YOUR OBJECTIVE — Rewrite all of the items below, swapping every "dropdown" for "drop-down menu" and leaving everything else unchanged.

╭──

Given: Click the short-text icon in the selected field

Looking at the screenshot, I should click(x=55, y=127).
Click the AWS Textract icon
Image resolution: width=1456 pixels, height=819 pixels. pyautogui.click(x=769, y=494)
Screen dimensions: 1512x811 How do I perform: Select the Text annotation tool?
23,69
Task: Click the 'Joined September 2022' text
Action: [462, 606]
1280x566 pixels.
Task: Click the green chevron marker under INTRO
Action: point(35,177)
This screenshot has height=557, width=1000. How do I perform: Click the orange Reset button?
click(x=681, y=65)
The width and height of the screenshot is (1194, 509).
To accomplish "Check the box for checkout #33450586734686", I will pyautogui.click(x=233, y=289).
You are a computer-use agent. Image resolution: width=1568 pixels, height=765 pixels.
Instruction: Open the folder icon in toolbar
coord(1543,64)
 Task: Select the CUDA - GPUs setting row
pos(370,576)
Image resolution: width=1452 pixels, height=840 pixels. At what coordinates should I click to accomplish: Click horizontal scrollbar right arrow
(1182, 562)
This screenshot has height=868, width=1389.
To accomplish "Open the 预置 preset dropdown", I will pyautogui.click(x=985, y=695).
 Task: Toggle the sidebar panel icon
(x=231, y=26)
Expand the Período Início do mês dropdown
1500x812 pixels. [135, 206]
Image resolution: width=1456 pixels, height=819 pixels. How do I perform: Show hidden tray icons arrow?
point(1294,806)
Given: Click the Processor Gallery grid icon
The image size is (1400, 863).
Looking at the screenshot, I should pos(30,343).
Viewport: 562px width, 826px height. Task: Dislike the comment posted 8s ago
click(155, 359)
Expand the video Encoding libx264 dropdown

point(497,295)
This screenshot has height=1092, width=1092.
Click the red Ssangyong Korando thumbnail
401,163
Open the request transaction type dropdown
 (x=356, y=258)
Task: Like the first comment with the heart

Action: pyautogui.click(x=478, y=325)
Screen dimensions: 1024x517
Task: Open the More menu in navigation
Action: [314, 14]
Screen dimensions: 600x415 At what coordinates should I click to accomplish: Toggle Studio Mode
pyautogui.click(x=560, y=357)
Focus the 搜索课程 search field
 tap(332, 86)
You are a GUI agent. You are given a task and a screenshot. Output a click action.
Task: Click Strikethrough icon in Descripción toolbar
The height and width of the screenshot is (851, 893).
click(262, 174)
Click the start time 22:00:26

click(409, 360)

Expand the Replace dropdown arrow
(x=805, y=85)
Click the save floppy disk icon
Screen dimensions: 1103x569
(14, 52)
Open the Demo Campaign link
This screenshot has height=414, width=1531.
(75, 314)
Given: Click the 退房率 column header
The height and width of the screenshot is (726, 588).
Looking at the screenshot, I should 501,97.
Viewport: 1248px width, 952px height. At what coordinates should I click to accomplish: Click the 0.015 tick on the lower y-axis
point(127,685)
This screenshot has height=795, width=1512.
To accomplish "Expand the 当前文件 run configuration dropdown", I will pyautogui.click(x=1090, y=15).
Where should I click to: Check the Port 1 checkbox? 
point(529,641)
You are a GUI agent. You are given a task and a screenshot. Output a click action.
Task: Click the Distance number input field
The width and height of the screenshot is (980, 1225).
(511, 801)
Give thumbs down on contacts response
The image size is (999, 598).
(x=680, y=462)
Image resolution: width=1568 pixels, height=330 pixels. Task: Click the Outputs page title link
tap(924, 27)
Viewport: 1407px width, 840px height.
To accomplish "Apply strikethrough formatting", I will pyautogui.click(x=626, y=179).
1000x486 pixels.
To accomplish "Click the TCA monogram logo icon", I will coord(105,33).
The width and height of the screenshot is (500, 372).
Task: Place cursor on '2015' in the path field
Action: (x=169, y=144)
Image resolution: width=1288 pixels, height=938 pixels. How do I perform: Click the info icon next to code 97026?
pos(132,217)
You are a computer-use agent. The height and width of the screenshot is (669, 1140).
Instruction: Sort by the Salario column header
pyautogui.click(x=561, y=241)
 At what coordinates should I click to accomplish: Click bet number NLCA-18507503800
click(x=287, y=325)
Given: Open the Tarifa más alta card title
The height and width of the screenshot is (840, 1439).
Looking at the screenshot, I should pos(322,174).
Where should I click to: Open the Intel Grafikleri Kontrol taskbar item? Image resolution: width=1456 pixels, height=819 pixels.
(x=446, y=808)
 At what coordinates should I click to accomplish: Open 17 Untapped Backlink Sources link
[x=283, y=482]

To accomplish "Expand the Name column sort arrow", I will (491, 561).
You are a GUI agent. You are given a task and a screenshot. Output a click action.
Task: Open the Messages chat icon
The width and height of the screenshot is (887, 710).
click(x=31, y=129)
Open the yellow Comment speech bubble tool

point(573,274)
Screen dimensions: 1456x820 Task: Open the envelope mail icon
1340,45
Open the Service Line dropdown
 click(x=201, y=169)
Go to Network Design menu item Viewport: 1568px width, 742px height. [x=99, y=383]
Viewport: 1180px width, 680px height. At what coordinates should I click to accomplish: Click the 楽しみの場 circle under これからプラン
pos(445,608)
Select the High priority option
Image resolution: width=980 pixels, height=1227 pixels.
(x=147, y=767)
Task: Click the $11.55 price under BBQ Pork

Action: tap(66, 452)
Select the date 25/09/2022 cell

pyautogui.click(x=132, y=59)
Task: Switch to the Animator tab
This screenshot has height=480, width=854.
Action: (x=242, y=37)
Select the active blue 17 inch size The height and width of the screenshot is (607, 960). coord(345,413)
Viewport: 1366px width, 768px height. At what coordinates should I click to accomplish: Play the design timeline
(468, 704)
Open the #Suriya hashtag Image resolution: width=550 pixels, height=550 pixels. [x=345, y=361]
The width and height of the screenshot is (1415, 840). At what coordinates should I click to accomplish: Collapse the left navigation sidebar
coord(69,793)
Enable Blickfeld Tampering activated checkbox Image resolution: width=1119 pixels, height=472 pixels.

╰──

SOLVED PROBLEM —
Given: Click the short-text icon in the selected field

Looking at the screenshot, I should click(x=55, y=127).
Click the AWS Textract icon
Image resolution: width=1456 pixels, height=819 pixels. pyautogui.click(x=769, y=494)
Screen dimensions: 1512x811 How do I perform: Select the Text annotation tool?
23,69
Task: Click the 'Joined September 2022' text
Action: [462, 606]
1280x566 pixels.
Task: Click the green chevron marker under INTRO
Action: point(35,177)
This screenshot has height=557, width=1000. How do I perform: Click the orange Reset button?
click(x=681, y=65)
The width and height of the screenshot is (1194, 509).
To accomplish "Check the box for checkout #33450586734686", I will pyautogui.click(x=233, y=289).
You are a computer-use agent. Image resolution: width=1568 pixels, height=765 pixels.
Instruction: Open the folder icon in toolbar
coord(1543,64)
 Task: Select the CUDA - GPUs setting row
pos(370,576)
Image resolution: width=1452 pixels, height=840 pixels. At what coordinates should I click to accomplish: Click horizontal scrollbar right arrow
(1182, 562)
This screenshot has height=868, width=1389.
To accomplish "Open the 预置 preset drop-down menu", I will pyautogui.click(x=985, y=695).
 Task: Toggle the sidebar panel icon
(x=231, y=26)
Expand the Período Início do mês drop-down menu
1500x812 pixels. [135, 206]
Image resolution: width=1456 pixels, height=819 pixels. How do I perform: Show hidden tray icons arrow?
point(1294,806)
Given: Click the Processor Gallery grid icon
The image size is (1400, 863).
Looking at the screenshot, I should pos(30,343).
Viewport: 562px width, 826px height. Task: Dislike the comment posted 8s ago
click(155, 359)
Expand the video Encoding libx264 drop-down menu

point(497,295)
This screenshot has height=1092, width=1092.
Click the red Ssangyong Korando thumbnail
401,163
Open the request transaction type drop-down menu
 (x=356, y=258)
Task: Like the first comment with the heart

Action: pyautogui.click(x=478, y=325)
Screen dimensions: 1024x517
Task: Open the More menu in navigation
Action: [314, 14]
Screen dimensions: 600x415 At what coordinates should I click to accomplish: Toggle Studio Mode
pyautogui.click(x=560, y=357)
Focus the 搜索课程 search field
 tap(332, 86)
You are a GUI agent. You are given a task and a screenshot. Output a click action.
Task: Click Strikethrough icon in Descripción toolbar
The height and width of the screenshot is (851, 893).
click(262, 174)
Click the start time 22:00:26

click(409, 360)

Expand the Replace drop-down menu arrow
(x=805, y=85)
Click the save floppy disk icon
Screen dimensions: 1103x569
(14, 52)
Open the Demo Campaign link
This screenshot has height=414, width=1531.
(75, 314)
Given: Click the 退房率 column header
The height and width of the screenshot is (726, 588).
Looking at the screenshot, I should 501,97.
Viewport: 1248px width, 952px height. At what coordinates should I click to accomplish: Click the 0.015 tick on the lower y-axis
point(127,685)
This screenshot has height=795, width=1512.
To accomplish "Expand the 当前文件 run configuration drop-down menu", I will pyautogui.click(x=1090, y=15).
Where should I click to: Check the Port 1 checkbox? 
point(529,641)
You are a GUI agent. You are given a task and a screenshot. Output a click action.
Task: Click the Distance number input field
The width and height of the screenshot is (980, 1225).
(511, 801)
Give thumbs down on contacts response
The image size is (999, 598).
(x=680, y=462)
Image resolution: width=1568 pixels, height=330 pixels. Task: Click the Outputs page title link
tap(924, 27)
Viewport: 1407px width, 840px height.
To accomplish "Apply strikethrough formatting", I will pyautogui.click(x=626, y=179).
1000x486 pixels.
To accomplish "Click the TCA monogram logo icon", I will coord(105,33).
The width and height of the screenshot is (500, 372).
Task: Place cursor on '2015' in the path field
Action: (x=169, y=144)
Image resolution: width=1288 pixels, height=938 pixels. How do I perform: Click the info icon next to code 97026?
pos(132,217)
You are a computer-use agent. The height and width of the screenshot is (669, 1140).
Instruction: Sort by the Salario column header
pyautogui.click(x=561, y=241)
 At what coordinates should I click to accomplish: Click bet number NLCA-18507503800
click(x=287, y=325)
Given: Open the Tarifa más alta card title
The height and width of the screenshot is (840, 1439).
Looking at the screenshot, I should pos(322,174).
Where should I click to: Open the Intel Grafikleri Kontrol taskbar item? Image resolution: width=1456 pixels, height=819 pixels.
(x=446, y=808)
 At what coordinates should I click to accomplish: Open 17 Untapped Backlink Sources link
[x=283, y=482]

To accomplish "Expand the Name column sort arrow", I will (491, 561).
You are a GUI agent. You are given a task and a screenshot. Output a click action.
Task: Open the Messages chat icon
The width and height of the screenshot is (887, 710).
click(x=31, y=129)
Open the yellow Comment speech bubble tool

point(573,274)
Screen dimensions: 1456x820 Task: Open the envelope mail icon
1340,45
Open the Service Line drop-down menu
 click(x=201, y=169)
Go to Network Design menu item Viewport: 1568px width, 742px height. [x=99, y=383]
Viewport: 1180px width, 680px height. At what coordinates should I click to accomplish: Click the 楽しみの場 circle under これからプラン
pos(445,608)
Select the High priority option
Image resolution: width=980 pixels, height=1227 pixels.
(x=147, y=767)
Task: Click the $11.55 price under BBQ Pork

Action: tap(66, 452)
Select the date 25/09/2022 cell

pyautogui.click(x=132, y=59)
Task: Switch to the Animator tab
This screenshot has height=480, width=854.
Action: (x=242, y=37)
Select the active blue 17 inch size The height and width of the screenshot is (607, 960). coord(345,413)
Viewport: 1366px width, 768px height. At what coordinates should I click to accomplish: Play the design timeline
(468, 704)
Open the #Suriya hashtag Image resolution: width=550 pixels, height=550 pixels. [x=345, y=361]
The width and height of the screenshot is (1415, 840). At what coordinates should I click to accomplish: Collapse the left navigation sidebar
coord(69,793)
Enable Blickfeld Tampering activated checkbox Image resolution: width=1119 pixels, height=472 pixels.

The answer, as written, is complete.